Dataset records
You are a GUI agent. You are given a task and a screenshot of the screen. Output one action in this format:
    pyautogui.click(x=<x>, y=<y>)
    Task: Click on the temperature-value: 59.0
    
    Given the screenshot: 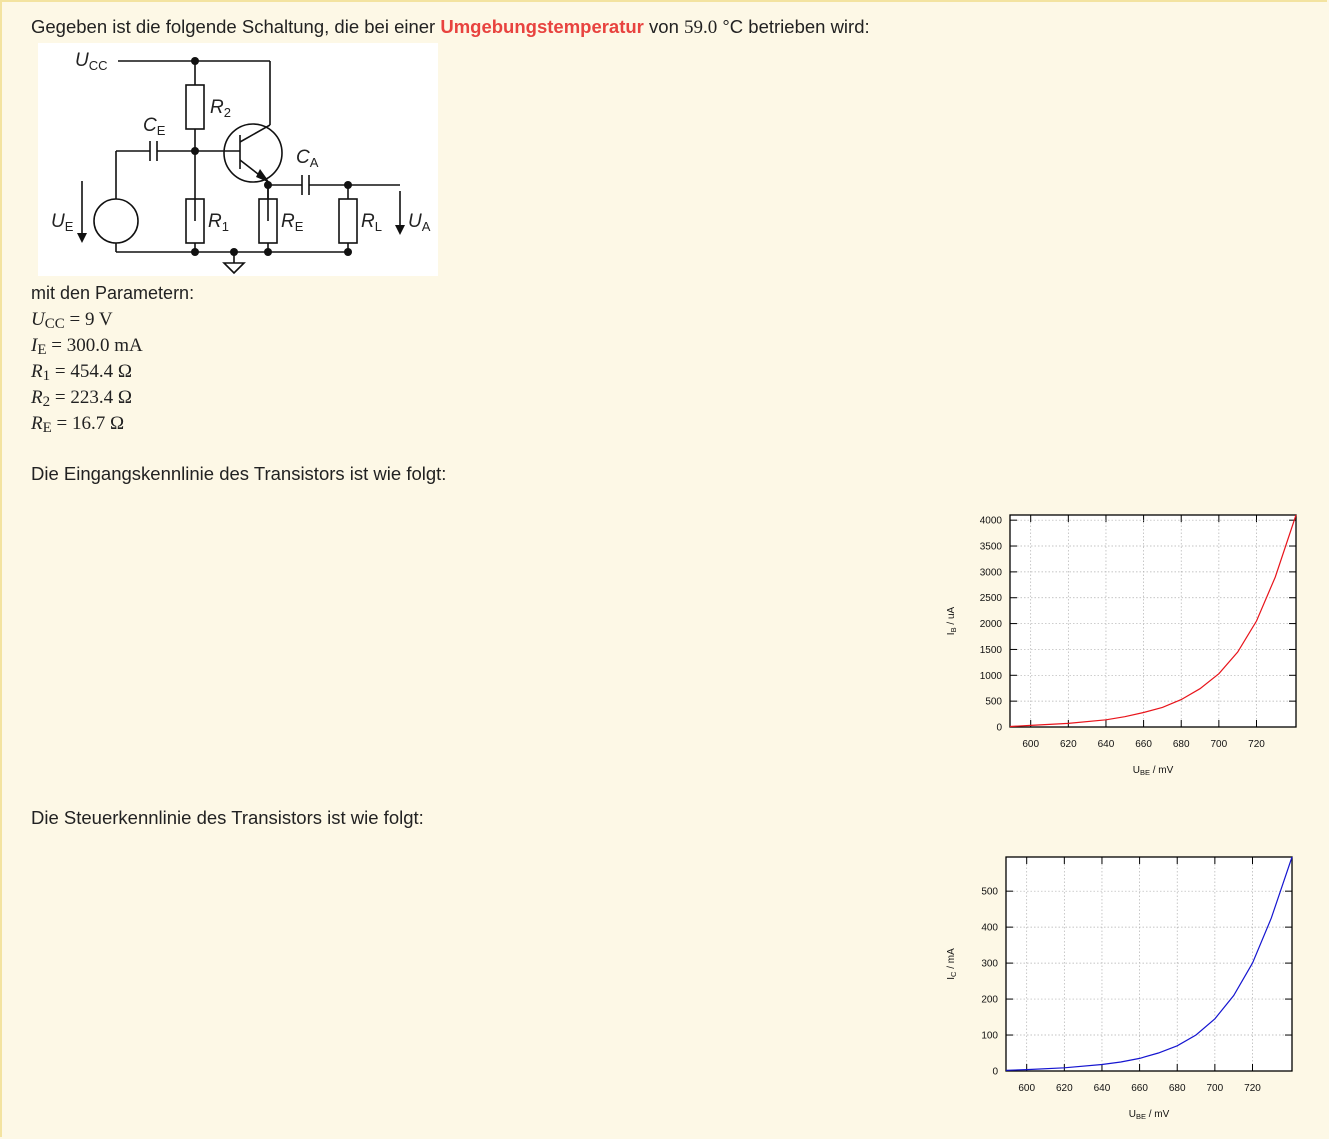 What is the action you would take?
    pyautogui.click(x=701, y=28)
    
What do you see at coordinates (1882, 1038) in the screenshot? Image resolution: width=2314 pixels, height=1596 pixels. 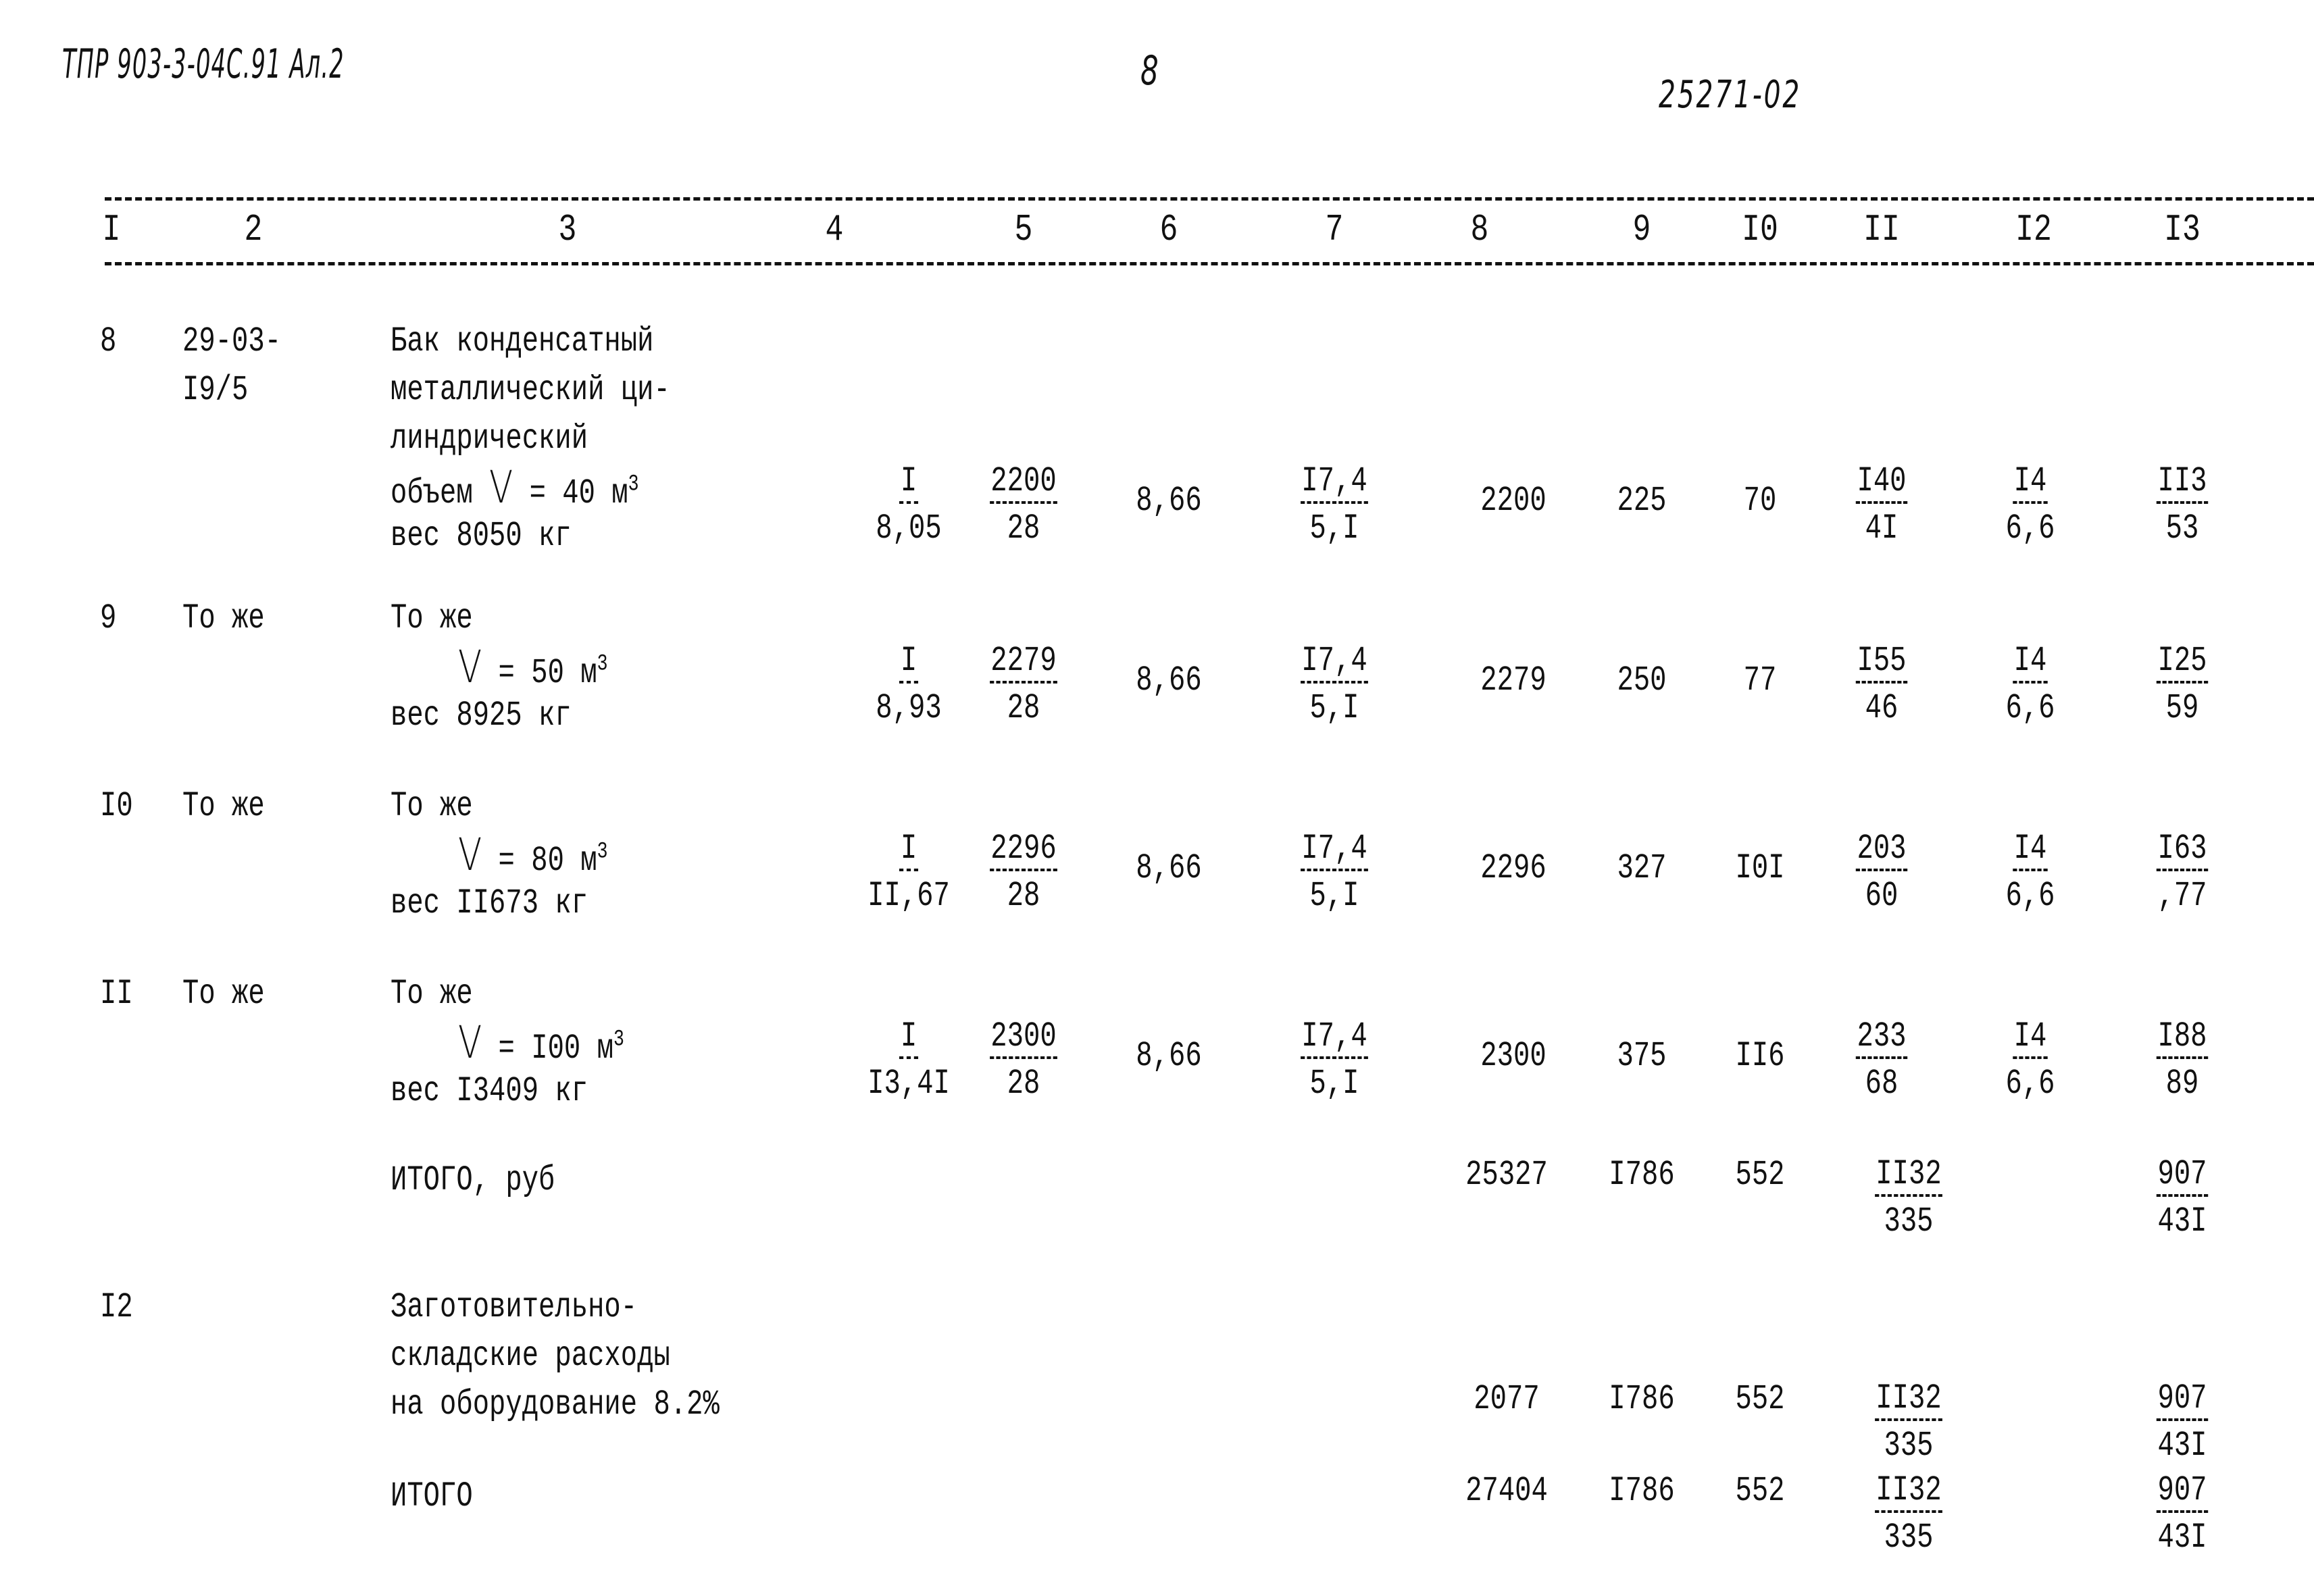 I see `col11-value-numerator: 233` at bounding box center [1882, 1038].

What to do: Rewrite the lines of the items as a numbered list, starting at the beginning and ending at the line containing "Task: Click on", with blank lines left out.

Task result:
1. You are a GUI agent. You are given a task and a screenshot of the screen. Output one action in this format:
2.     pyautogui.click(x=<x>, y=<y>)
3.     Task: Click on the temperature-value: 59.0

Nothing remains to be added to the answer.